The accompanying unaudited interim consolidated financial statements reflect all adjustments of a normal and recurring nature which are, in the opinion of management, necessary to present fairly the financial position, results of operations and cash flows of the Company for the interim periods presented. The results of operations for these periods are not necessarily comparable to, or indicative of, results of any other interim period or for the fiscal year taken as a whole.
 
We have defined various periods that are covered in this report as follows:
 
- "fiscal year 2014"— April 1, 2014 through March 31, 2015
- "fiscal year 2015"— April 1, 2015 through March 31, 2016
Use of Estimates
Use of Estimates
 
The preparation of consolidated financial statements that conform with U.S. GAAP requires management to make estimates and assumptions that affect the reported amounts of assets and liabilities, and the disclosure of contingent assets and liabilities at the date of the consolidated financial statements, and the reported amounts of revenues and expenses during the reporting period.
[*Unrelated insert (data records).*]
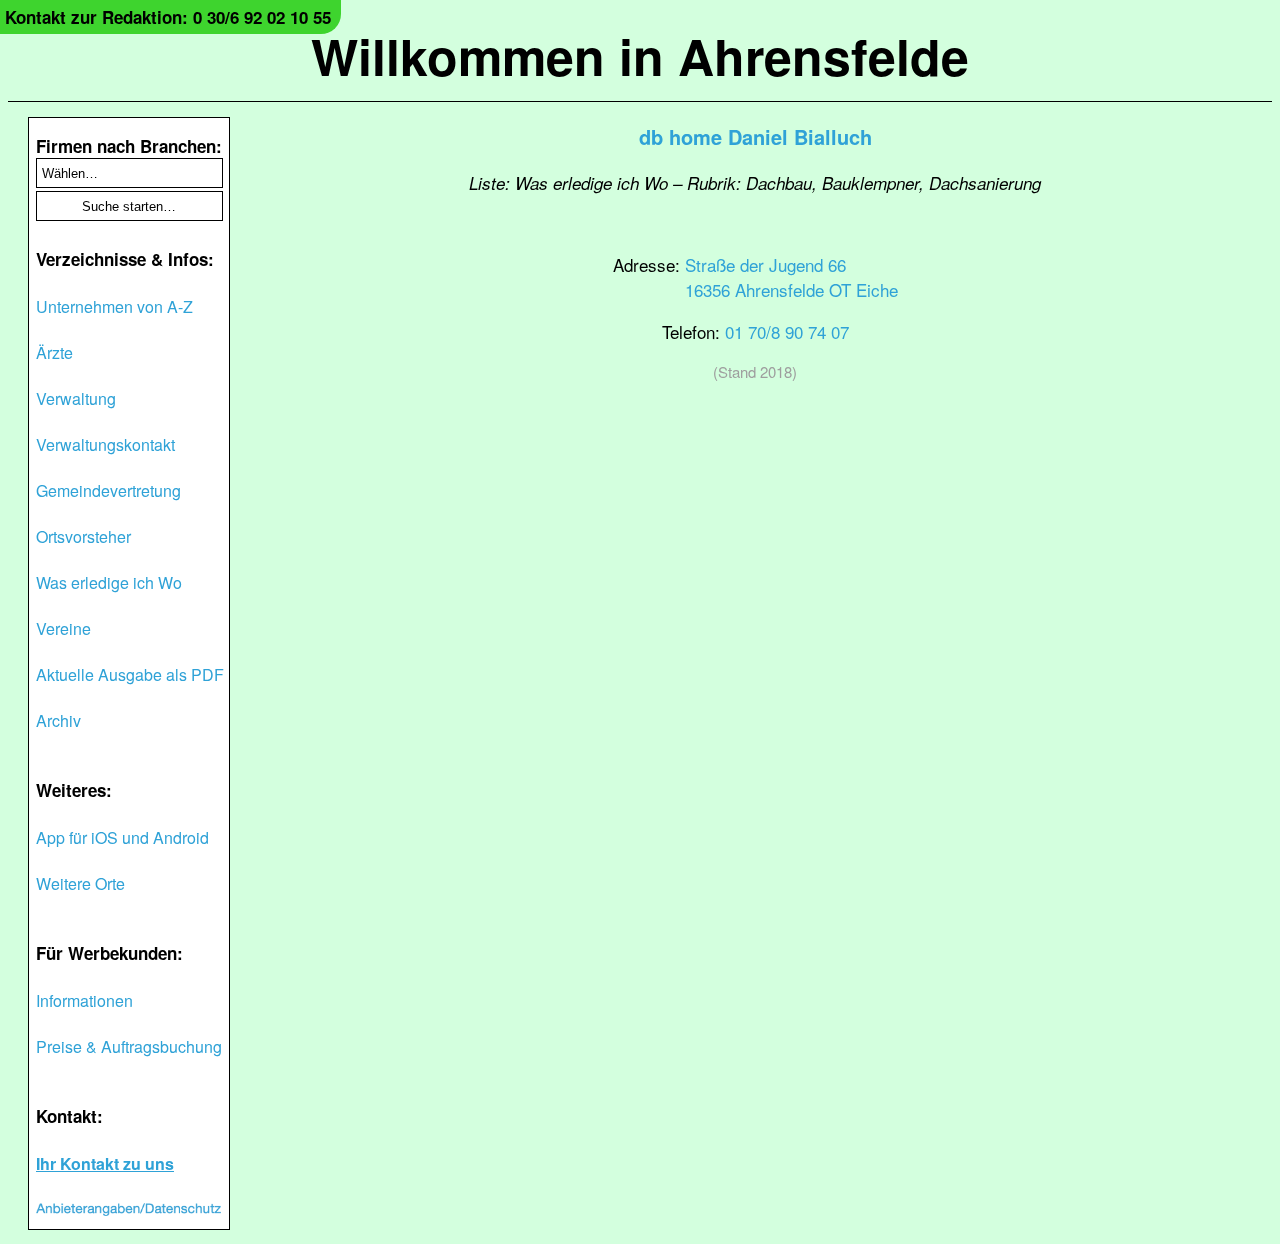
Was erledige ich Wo (109, 582)
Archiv (58, 720)
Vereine (63, 628)
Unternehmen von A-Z (114, 306)
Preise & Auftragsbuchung (129, 1046)
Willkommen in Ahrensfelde (640, 55)
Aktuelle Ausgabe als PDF (130, 674)
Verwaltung (76, 398)
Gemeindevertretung (108, 490)
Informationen (84, 1000)
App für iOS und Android (122, 837)
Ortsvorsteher (83, 536)
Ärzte (54, 352)
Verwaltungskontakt (105, 444)
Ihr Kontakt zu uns (105, 1163)
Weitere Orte (80, 883)
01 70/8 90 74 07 (787, 331)
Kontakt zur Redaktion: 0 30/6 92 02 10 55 (168, 17)
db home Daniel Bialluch (755, 136)
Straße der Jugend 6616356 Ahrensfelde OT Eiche (791, 277)
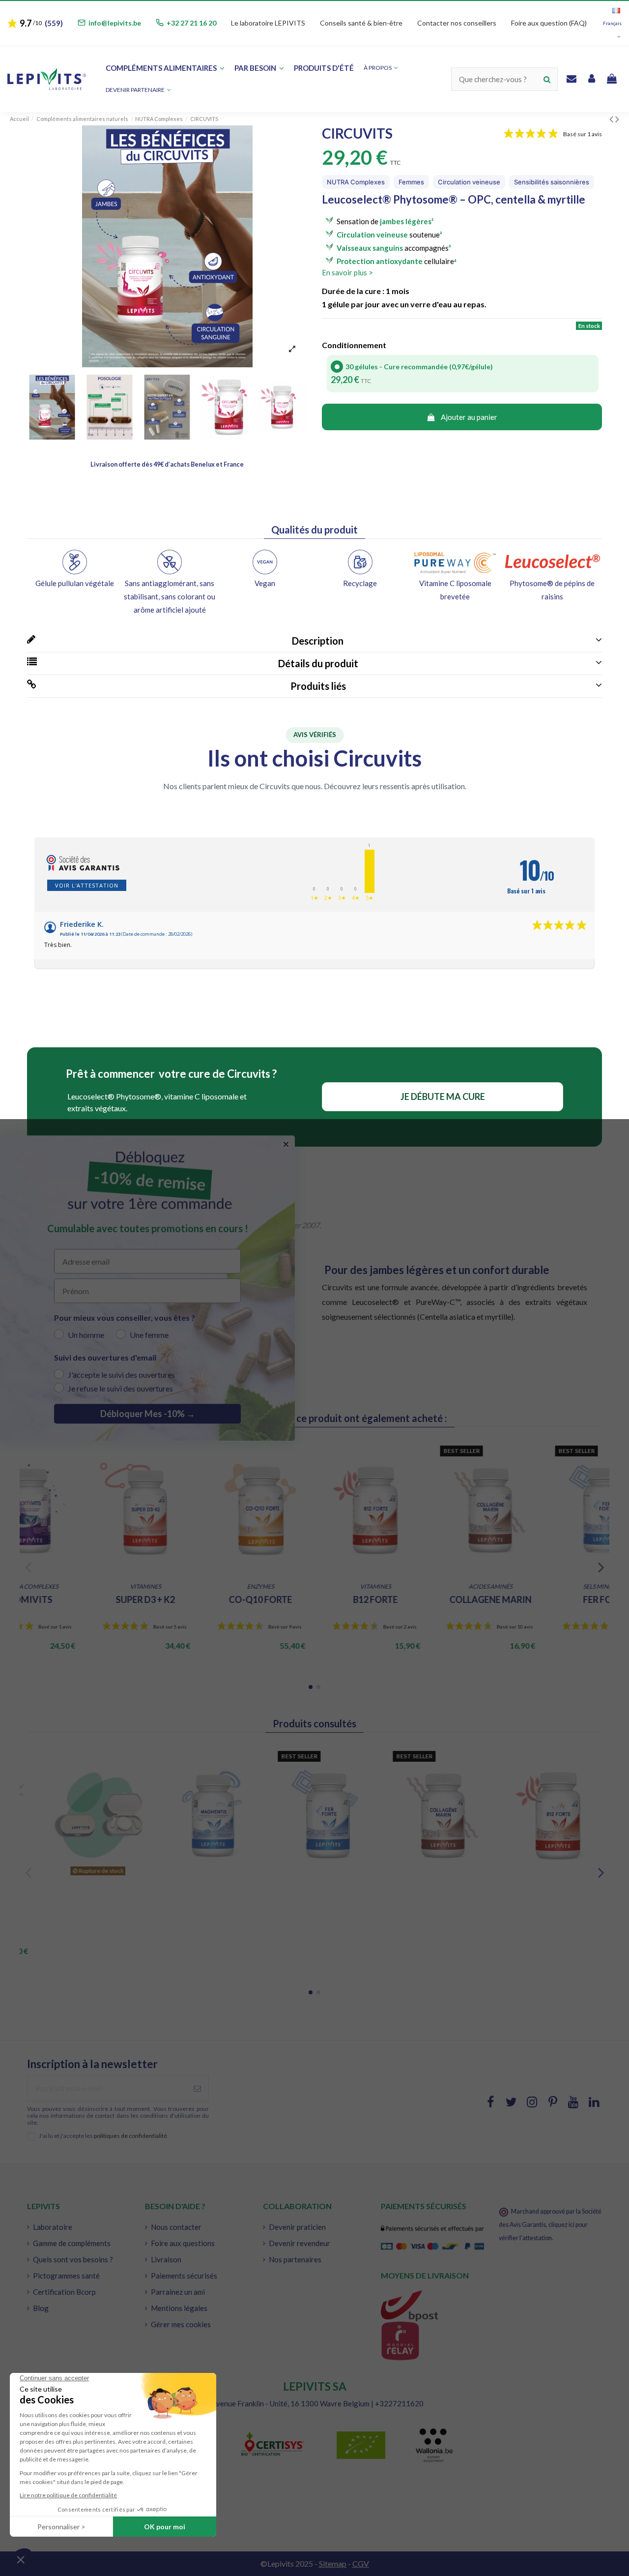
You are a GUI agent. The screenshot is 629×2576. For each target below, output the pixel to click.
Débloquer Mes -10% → (147, 1413)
Actual results could differ from those estimates. The Company continually evaluates its estimates, including those related to bad debts, income taxes, and the valuation of equity transactions. The Company bases its estimates on historical experience and on various other assumptions that it believed to be reasonable under the circumstances, the results of which form the basis for making judgments about the carrying values of assets and liabilities that are not readily apparent from other sources. Any future changes to these estimates and assumptions could cause a material change to our reported amounts of revenues, expenses, assets and liabilities. Actual results may differ from these estimates under different assumptions or conditions.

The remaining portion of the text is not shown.